China has inducted J-20 stealth fighters in its arsenal, marking a solid incremental step in the transition of its air force to the next level.
Video footage on CCTV Channel 7 on Friday showed the indution of the fighter jets in the People’s Liberation Army Air Force (PLAAF), along with the Y-20 transport planes and H-6K bombers, which are already part of the country’s military aviation assets.
The Y-20 planes, inducted last year, are essential for force projection as they can carry heavy loads of personnel and equipment, possibly China’s Type 99 series tanks and troop carriers over long distances. The J-20 stealth fighters are designed to compete with other fifth generation fighter jets, such as the F-22 Raptor of the United States and the Russian PAK-FA.
However, the South China Morning Post quoted Macau-based military observer Antony Wong Dong as saying that it is likely that only a small number of J-20 jets have been produced on account of engine problems.

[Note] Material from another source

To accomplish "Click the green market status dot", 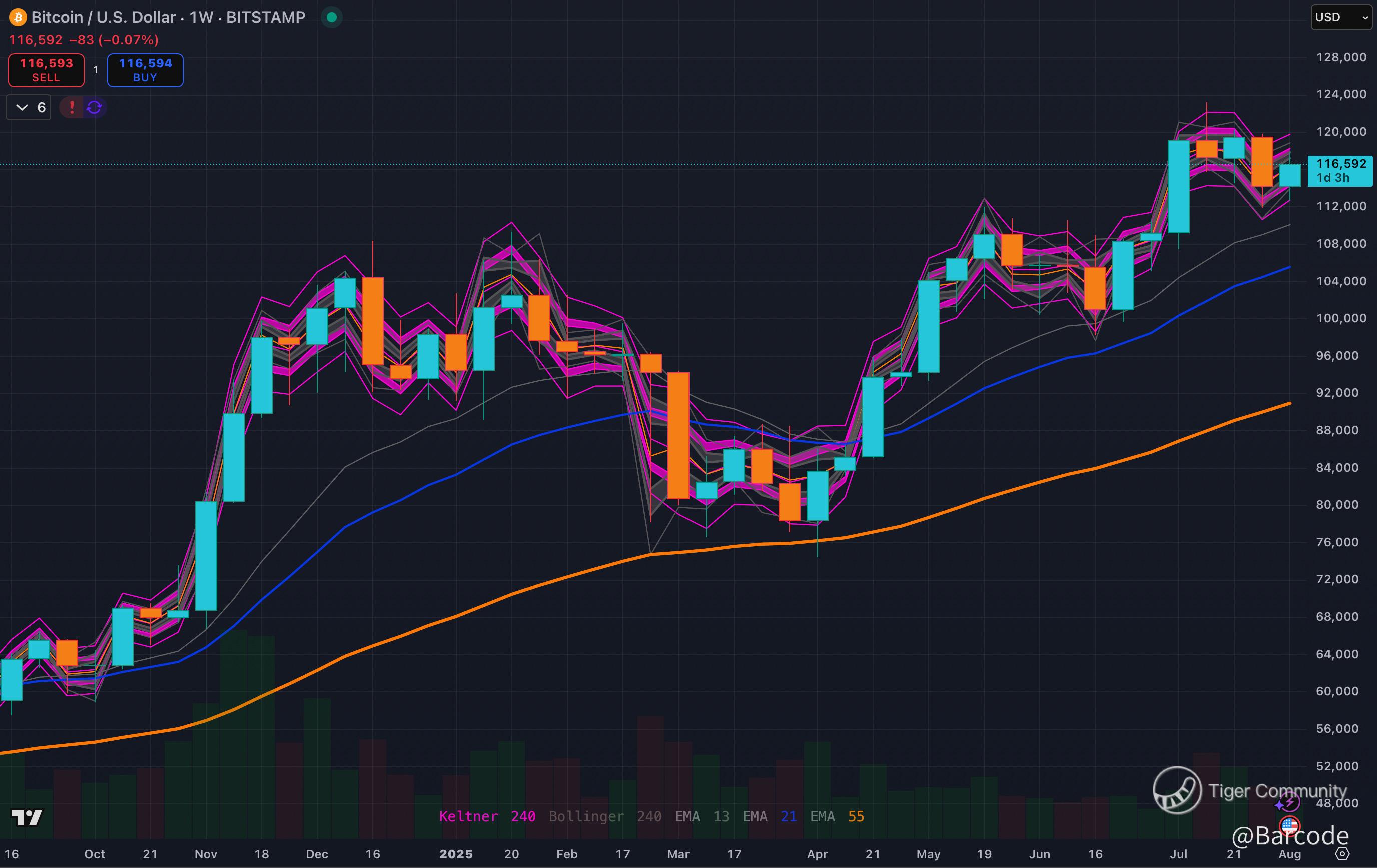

“Technical and production problem of WS-15 engines, which were in the J-20, are not solved,” said Mr. Wong. “The J-20 has not yet entered mass production progress, and now just a few limited aircraft are able to serve in the air force, similar to the Y-20.”
China is also focusing on the development of its Navy, though its offensive punch is still limited by the presence of only one aircraft carrier, which is mainly used for training purposes.
Xinhua quoted Wang Huayong, deputy political commissar of the Eastern Theatre Command, as saying that China’s increasing Naval power does not pose any threat. “Our entire forces are for defence purposes,” he observed. “The aircraft carrier is still in training and trial stage. The marines remain weak, and the number and quality of long-distance vessels do not meet expectations.”
Nevertheless, China’s indigenous aircraft carrier, which would be the second in its inventory, is in an advanced stage of construction. The second carrier will have a displacement of 50,000 tonnes, and will fly J-15 fighters and other aircraft from its deck, a Defence Ministry spokesperson had earlier said.
In an effort to transition to a more technology intensive military, China will slash its Army reserves, while increasing reserves for the other services, Sheng Bin, chief of the National Defence Mobilisation Department of the Central Military Commission, said on the sidelines of an ongoing parliamentary session.